• **Items listed in a dataset**

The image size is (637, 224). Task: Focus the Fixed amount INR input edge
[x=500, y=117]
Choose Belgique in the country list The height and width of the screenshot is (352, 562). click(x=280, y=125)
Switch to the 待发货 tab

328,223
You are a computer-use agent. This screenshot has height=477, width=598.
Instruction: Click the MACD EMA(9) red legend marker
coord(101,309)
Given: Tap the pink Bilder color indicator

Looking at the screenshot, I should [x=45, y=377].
* * *
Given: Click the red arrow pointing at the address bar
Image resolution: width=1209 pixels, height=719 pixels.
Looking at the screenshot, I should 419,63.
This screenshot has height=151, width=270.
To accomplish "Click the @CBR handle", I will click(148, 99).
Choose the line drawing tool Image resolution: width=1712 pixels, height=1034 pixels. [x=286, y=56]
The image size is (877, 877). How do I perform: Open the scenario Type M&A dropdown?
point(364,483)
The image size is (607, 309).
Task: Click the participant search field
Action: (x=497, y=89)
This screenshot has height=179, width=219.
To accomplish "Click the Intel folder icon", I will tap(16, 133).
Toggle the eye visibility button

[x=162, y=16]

• **EXERCISE DETAILS**
Find and copy every line in the entries above where the string "This" occurs.

• **TASK OUTPUT**
You are a computer-use agent. This screenshot has height=477, width=598.
This screenshot has height=151, width=270.
This screenshot has height=179, width=219.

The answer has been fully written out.